“Codice Rosso e oltre…”: Il Cantiere delle Donne a Venezia per dire NO alla violenza

La lotta contro la violenza di genere non si ferma e richiede un impegno costante che unisca cultura, tutela legale e supporto concreto. Il prossimo 16 gennaio 2026, l’associazione Il Cantiere delle Donne APS sarà orgogliosamente in prima linea a Venezia per l’importante convegno: “Codice Rosso e oltre… Un percorso tra cultura e tutela”.

L’evento, organizzato da Pianeta Sindacale Carabinieri PSC-Assieme, rappresenta un momento di riflessione profonda sulle dinamiche della violenza di genere e sugli strumenti normativi a disposizione per contrastarla.

La nostra voce sul palco

Siamo particolarmente fieri di annunciare che a guidare il dibattito, in veste di moderatrice, sarà la nostra socia Erika Faresin. La sua partecipazione sottolinea il ruolo del Cantiere come ponte tra le istituzioni, le forze dell’ordine e la società civile, portando lo sguardo attento e sensibile che caratterizza la nostra associazione.

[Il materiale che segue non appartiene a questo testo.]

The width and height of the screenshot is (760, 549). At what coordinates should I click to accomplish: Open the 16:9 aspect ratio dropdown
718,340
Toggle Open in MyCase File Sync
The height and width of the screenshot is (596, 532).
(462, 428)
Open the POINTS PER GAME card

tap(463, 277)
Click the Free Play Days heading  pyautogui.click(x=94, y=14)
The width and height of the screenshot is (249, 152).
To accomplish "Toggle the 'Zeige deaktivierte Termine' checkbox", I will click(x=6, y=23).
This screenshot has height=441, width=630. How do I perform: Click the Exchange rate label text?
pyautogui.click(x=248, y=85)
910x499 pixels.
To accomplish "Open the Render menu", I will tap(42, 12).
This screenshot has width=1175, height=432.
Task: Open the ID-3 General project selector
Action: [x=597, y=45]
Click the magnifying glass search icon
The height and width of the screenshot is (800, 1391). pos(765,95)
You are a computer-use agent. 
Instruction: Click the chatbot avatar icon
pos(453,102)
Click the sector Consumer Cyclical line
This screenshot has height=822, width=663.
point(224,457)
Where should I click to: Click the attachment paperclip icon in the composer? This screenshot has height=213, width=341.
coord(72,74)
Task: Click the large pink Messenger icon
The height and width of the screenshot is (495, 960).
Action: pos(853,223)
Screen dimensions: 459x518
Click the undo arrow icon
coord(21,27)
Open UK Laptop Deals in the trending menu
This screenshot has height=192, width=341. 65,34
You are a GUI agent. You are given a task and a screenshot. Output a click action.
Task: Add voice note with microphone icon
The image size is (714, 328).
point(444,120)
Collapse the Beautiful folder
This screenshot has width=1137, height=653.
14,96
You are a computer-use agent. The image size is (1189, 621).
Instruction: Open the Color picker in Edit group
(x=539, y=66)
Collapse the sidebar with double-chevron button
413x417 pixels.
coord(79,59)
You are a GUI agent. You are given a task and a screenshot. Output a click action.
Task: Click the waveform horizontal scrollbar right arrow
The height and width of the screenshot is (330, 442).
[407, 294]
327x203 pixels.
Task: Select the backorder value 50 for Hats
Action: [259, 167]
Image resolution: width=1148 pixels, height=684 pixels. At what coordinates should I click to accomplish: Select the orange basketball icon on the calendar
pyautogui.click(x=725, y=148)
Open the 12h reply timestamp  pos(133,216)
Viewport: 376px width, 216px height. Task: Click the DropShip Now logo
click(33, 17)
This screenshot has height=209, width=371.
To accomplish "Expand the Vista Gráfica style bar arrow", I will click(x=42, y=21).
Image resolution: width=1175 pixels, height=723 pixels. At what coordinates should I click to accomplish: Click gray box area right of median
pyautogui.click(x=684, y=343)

Un parterre di altissimo rilievo

Il convegno vedrà la partecipazione di relatori di fama nazionale, chiamati a fare il punto sull’efficacia del “Codice Rosso” e sulle sfide future:

  • On. Martina Semenzato: Presidente della Commissione parlamentare di inchiesta sul femminicidio e su ogni forma di violenza di genere.
  • Dott. Valerio De Gioia: Magistrato e Consigliere della Corte d’Appello di Roma.
  • Dott.ssa Catia Morellato: Referente AULSS2 per la violenza di genere.
  • Iris Gianesin: Segretario Generale Regionale Forestale aggiunto PSC Assieme Veneto.
  • Patrizia Marcuzzo: Rappresentante del Centro Antiviolenza di Venezia.

Informazioni sull’evento

L’incontro si aprirà con i saluti istituzionali della Dott.ssa Linda Damiano (Presidente del Consiglio Comunale di Venezia) e di Vincenzo Romeo (Segretario Generale Nazionale PSC Assieme).

  • Quando: Venerdì 16 gennaio 2026, ore 10:30.
  • Dove: Centro Culturale Candiani, P.le Luigi Candiani 7, Venezia (Mestre).

Invitiamo tutte le nostre socie e la cittadinanza a partecipare a questo percorso di consapevolezza. Perché solo attraverso la conoscenza e la rete tra professionisti si può costruire una vera cultura della tutela.

Insieme, per non fare un passo indietro.